– Estão esperando a senhorita! – o porteiro já a conhecia. O jovem com no máximo 25 anos era sempre muito solicito com ela e abriu um sorriso profissional, de soslaio a admirou odentro do seu finíssimo e sensual vestido de estampas orientais que usava combinado infinitamente com seu rosto e com seus cabelos negros que se escorriam até a metade das costas.
Olhou no relógio, já eram duas e quinze da madrugada, tinha demorado mais tempo que o previsto. O elevador a conduziu direto ao sexto andar de um único apartamento. No elegante hall ela era ansiosamente aguardada.
Assim que o elevador se abriu os dois pareciam a devorar com os olhos. Esperavam por alguma notícia. Ela havia propositalmente deixado o telefone celular desligado, não quis dar a notícia assim, preferia receber os cumprimentos pessoalmente.
Permaneceu na porta sem qualquer expressão no rosto, aumentando a expectativa deles. Por alguns segundos o silêncio foi absoluto.
Enrolou os cabelos na nuca e terminou com o suspense – Onde foi mesmo que eu deixei meu passaporte? – ela havia conseguido, tudo tinha saído como o esperado por eles. Os três pularam abraçados como que tivessem ganhado a Copa do Mundo. O champanhe já estava esperando pela comemoração.
– Conte como foi! Porque demorou tanto assim? – a pergunta partia de uma mulher muito elegante. Com quarenta e três anos exibia um corpo de vinte, que arrebatava desejo e inveja por onde passava.

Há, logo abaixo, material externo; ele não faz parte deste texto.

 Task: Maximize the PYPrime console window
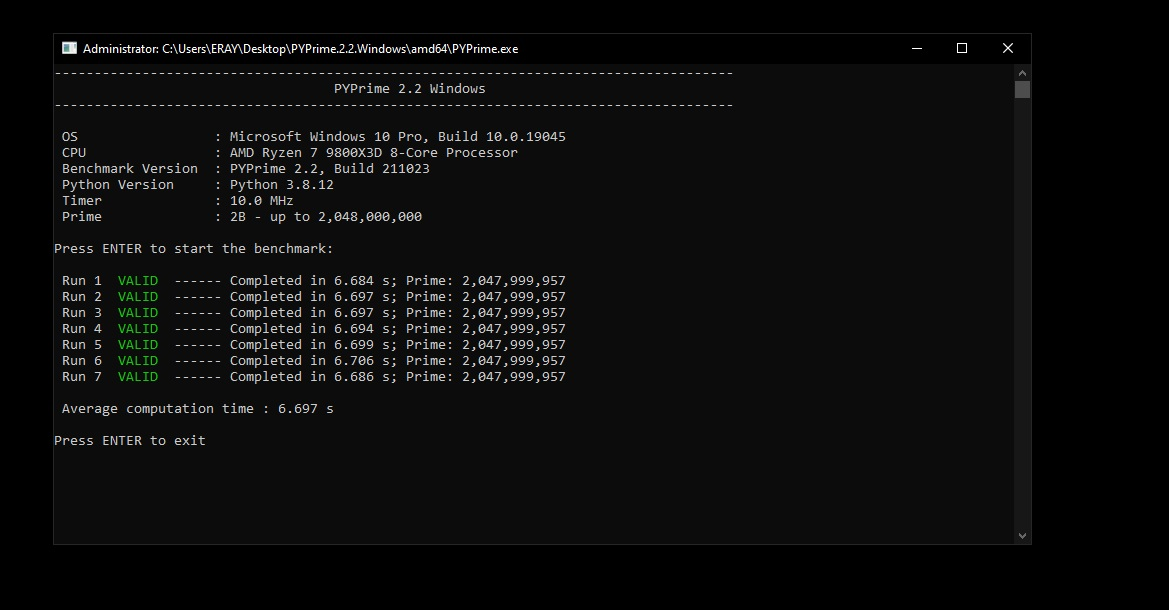tap(962, 48)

A jovem sorriu enquanto entornava a taça, terminado num gole único o champanhe – Foi mais difícil do que imaginei, mas consegui enrolar o velho babão. – ela fez sinal para o outro jovem que estava na sala, e ele encheu prontamente sua taça – Incrível, foi exatamente como você disse. Bastou eu tocar em seu nome, que ele perdeu completamente o senso! – todos riram – Foi devastador! - Totila comemorava, na companhia de seu namorado Rômulo Portinho e de sua mecenas Estela Campos. A jovem japonesa saboreava antecipadamente a viagem que faria ao Egito.

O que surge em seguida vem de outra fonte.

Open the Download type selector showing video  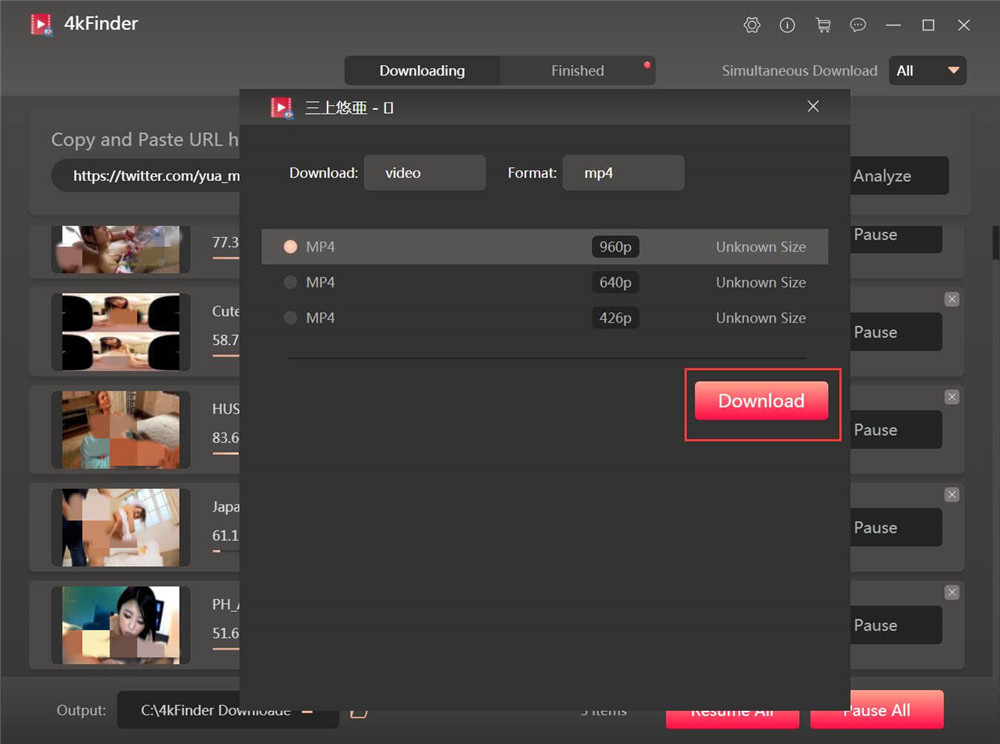(x=425, y=172)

– Eu conheço o Armindo Morales como a palma da minha mão, dez anos casada com ele me deram know-how. Tinha certeza que se dissesse que o César ainda trabalhava comigo na Co-fator, ele perderia o controle. Não passaria pela cabeça dele que isso é uma armação! Tolo pretensioso! Vai ter o que merece.

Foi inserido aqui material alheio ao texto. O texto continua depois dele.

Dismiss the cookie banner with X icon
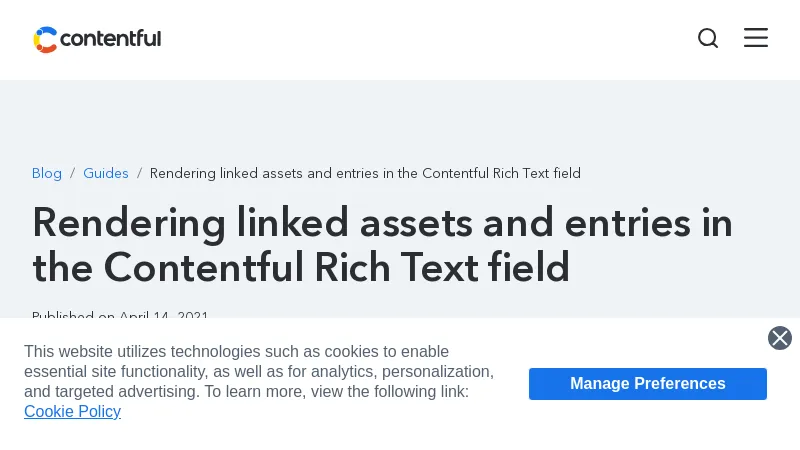Image resolution: width=800 pixels, height=450 pixels. 780,338
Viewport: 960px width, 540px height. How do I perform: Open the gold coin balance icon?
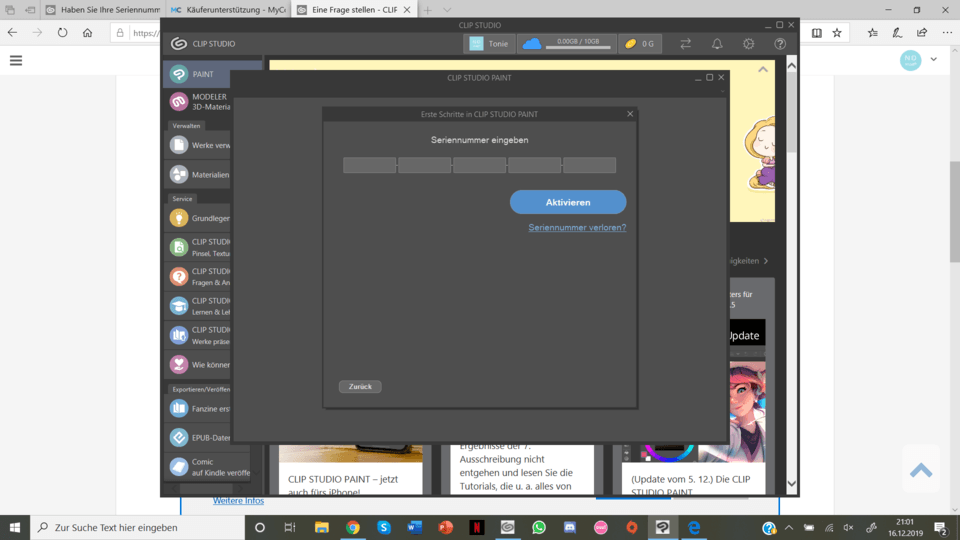tap(630, 44)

Estela Campos era uma mulher perigosa. Com uma inteligência acima da média, conduzia com mão de ferro a revista Co-fator e não hesitava em lançar mão de qualquer expediente para conseguir o que queria. Era conhecida nos bastidores do jornalismo como “Barracuda”, alusão ao peixe agressivo e voraz e de carne tóxica.
Há cerca de um ano que a revista Vis-à-vis tinha alcançado o topo de tiragem ocupando um lugar que antes pertencia à revista Co-fator, isso causava a Estela grande desgosto e amargura. Não admitia perder, ainda mais para Morales, seu ex-marido. Ela planejava há muito tempo o momento da virada, e esse momento havia chegado.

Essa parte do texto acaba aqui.